Yellowstone, Tribes Offer Bison a Better Future

Yellowstone bison. Photo by Steve Woodruff
Yellowstone bison faces winter – and perhaps a better future. Photo by Steve Woodruff
Year after year, many of the bison forced by deep snows to migrate out of Yellowstone National Park are trapped by government employees, herded into trucks and sent to slaughterhouses. It’s an appalling betrayal of modern wildlife-management principles virtually without parallel in our country today.

Park Service officials set a goal of killing as many as 900 Yellowstone bison in just the first few months of 2016 – some through more socially acceptable traditional hunting, but the rest through capture and slaughter. Yellowstone “culls” bison under an interagency population-control agreement rooted in Montana’s unproven assertion that bison could be a threat to cattle ranching. That’s a longstanding and contentious issue.

A Better Alternative

But there’s good news: This could be the last winter that Yellowstone sends bison to slaughter en masse.

The Park Service in January rolled out a new, NWF-supported proposal for sending hundreds of bison a year to a Montana Indian reservation as an alternative to shipping them to slaughterhouses. It’s a hugely positive development that promises not only to reduce the Yellowstone slaughter, but also provide bison for restoration elsewhere.

Yellowstone bison are no ordinary wild animals. They are part of the only genetically and ecologically viable, continuously wild herd of bison in America.
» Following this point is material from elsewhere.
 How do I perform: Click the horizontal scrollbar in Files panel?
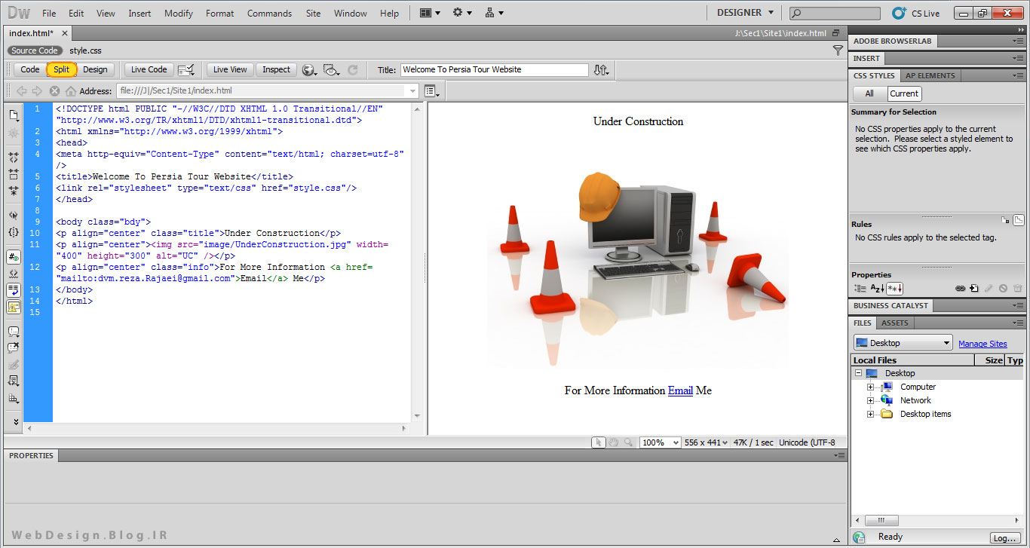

Numbering fewer than 5,000, Yellowstone’s bison represent the last vestige of the vast herds of bison that once roamed North America by the tens of millions.

Yellowstone National Park
Yellowstone National Park. Photo donated by National Wildlife Photo Contest entrant Sandy Sisti
As ecologically important as they are, many Yellowstone bison – along with many elk – are carriers of brucellosis, a disease originally contracted from cattle. Yet, not all bison carry the disease which is a crucial point. Brucellosis causes cattle to abort their first calves, and outbreaks in cattle herds require costly countermeasures. The cattle industry has effectively eradicated brucellosis from U.S. cattle herds, but the disease remains in some Yellowstone bison and elk herds.

No case of brucellosis transmission from bison to cattle has ever been documented in the wild, although several brucellosis outbreaks have been traced to elk. Nevertheless, many ranchers regard Yellowstone’s bison as a threat, and the cattle industry has used its clout to shape government policies of intolerance for bison. These policies include rounding up and slaughtering Yellowstone bison to keep the population in check.

Expanded Habitat Helps

The National Wildlife Federation has taken a pragmatic approach to the issue. NWF has negotiated agreements with the ranchers who are permitted to graze cattle on public lands adjacent to the national park to pay fair-market prices to retire those grazing allotments. NWF made deals that helped create some 400,000 acres of habitat on public lands outside the park that are virtually free of potential conflicts with cattle.

Bison
Bison in Montana. Photo by Steve Woodruff
Recently, the governor of Montana proposed allowing bison to roam free over hundreds of thousands of acres outside the park – a significant step forward in bison conservation. Yet this proposal is contingent upon meeting the official bison-population objectives for the park. The current objective is about 3,000 bison, but the population is more than 4,500 at present.

In the long term, NWF hopes to see Yellowstone’s bison-population objectives revised upward. However, pressure to reduce Yellowstone’s bison number will likely continue for years to come.

That brings us back to the recent proposal from the Park Service.

New Lease on Life Through Quarantine

Instead of shipping so many bison off to slaughterhouses, the Park Service proposes sending hundreds of captured bison a year to the Fort Peck Indian Reservation in northeastern Montana.

When captured, Yellowstone’s bison will be tested for brucellosis. Those testing negative will go to the Fort Peck Reservation. The Sioux and Assiniboine Tribes of Fort Peck have established a quarantine facility where they can hold, test and retest the bison over the several-year-long period necessary to proving and certifying the animals brucellosis-free.

The quarantine approach was proved effective at a facility adjacent to Yellowstone, and bison that emerged from that quarantine process have already become seed stock for new bison herds on the Fort Peck and Fort Belknap reservations in Montana. NWF worked in partnership with Tribes to establish those herds.

Bison for New and Expanded Herds

We’re making progress for bison restoration. Photo by Steve Woodruff
Bison cleared through quarantine under the new proposal could provide hundreds of bison a year to expand existing tribal bison herds or create new herds on other reservations and beyond. This is something NWF has advocated for years, working closely with the InterTribal Buffalo Council. These new herds could be powerful agents of grassland restoration, help sustain Native American culture, provide sustainable hunting and help Americans create a better future for one of the nation’s most-abused animals.

Yellowstone National Park played an essential role in the survival of wild bison in America. With the proposal to run bison through a tribal quarantine facility as an alternative to slaughtering animals to meet population objectives, Yellowstone could take on a significant new role in bison restoration.